[Working data]:
________________
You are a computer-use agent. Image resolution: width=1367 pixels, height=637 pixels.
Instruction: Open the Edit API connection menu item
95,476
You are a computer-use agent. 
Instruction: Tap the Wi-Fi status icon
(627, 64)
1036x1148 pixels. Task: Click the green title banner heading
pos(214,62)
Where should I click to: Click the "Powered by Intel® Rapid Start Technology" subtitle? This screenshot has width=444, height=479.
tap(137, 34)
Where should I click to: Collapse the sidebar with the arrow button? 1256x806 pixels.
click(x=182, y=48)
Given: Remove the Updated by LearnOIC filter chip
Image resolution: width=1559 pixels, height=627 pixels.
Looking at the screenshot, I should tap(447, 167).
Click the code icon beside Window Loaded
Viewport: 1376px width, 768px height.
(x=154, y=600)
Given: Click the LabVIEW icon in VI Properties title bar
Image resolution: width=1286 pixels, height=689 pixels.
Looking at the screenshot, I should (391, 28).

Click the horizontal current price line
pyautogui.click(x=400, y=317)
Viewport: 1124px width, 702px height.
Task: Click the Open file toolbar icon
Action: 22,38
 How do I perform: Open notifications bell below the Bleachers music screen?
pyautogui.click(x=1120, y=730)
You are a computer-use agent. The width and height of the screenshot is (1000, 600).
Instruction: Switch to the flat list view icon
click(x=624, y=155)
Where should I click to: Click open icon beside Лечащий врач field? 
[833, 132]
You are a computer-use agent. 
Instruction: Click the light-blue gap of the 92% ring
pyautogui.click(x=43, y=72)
________________
[Your assignment]: Copy out the entries. Change nothing.

[Answer area]:
You are a computer-use agent. Image resolution: width=1367 pixels, height=637 pixels.
Instruction: Open the Edit API connection menu item
95,476
You are a computer-use agent. 
Instruction: Tap the Wi-Fi status icon
(627, 64)
1036x1148 pixels. Task: Click the green title banner heading
pos(214,62)
Where should I click to: Click the "Powered by Intel® Rapid Start Technology" subtitle? This screenshot has width=444, height=479.
tap(137, 34)
Where should I click to: Collapse the sidebar with the arrow button? 1256x806 pixels.
click(x=182, y=48)
Given: Remove the Updated by LearnOIC filter chip
Image resolution: width=1559 pixels, height=627 pixels.
Looking at the screenshot, I should tap(447, 167).
Click the code icon beside Window Loaded
Viewport: 1376px width, 768px height.
(x=154, y=600)
Given: Click the LabVIEW icon in VI Properties title bar
Image resolution: width=1286 pixels, height=689 pixels.
Looking at the screenshot, I should (391, 28).

Click the horizontal current price line
pyautogui.click(x=400, y=317)
Viewport: 1124px width, 702px height.
Task: Click the Open file toolbar icon
Action: 22,38
 How do I perform: Open notifications bell below the Bleachers music screen?
pyautogui.click(x=1120, y=730)
You are a computer-use agent. The width and height of the screenshot is (1000, 600).
Instruction: Switch to the flat list view icon
click(x=624, y=155)
Where should I click to: Click open icon beside Лечащий врач field? 
[833, 132]
You are a computer-use agent. 
Instruction: Click the light-blue gap of the 92% ring
pyautogui.click(x=43, y=72)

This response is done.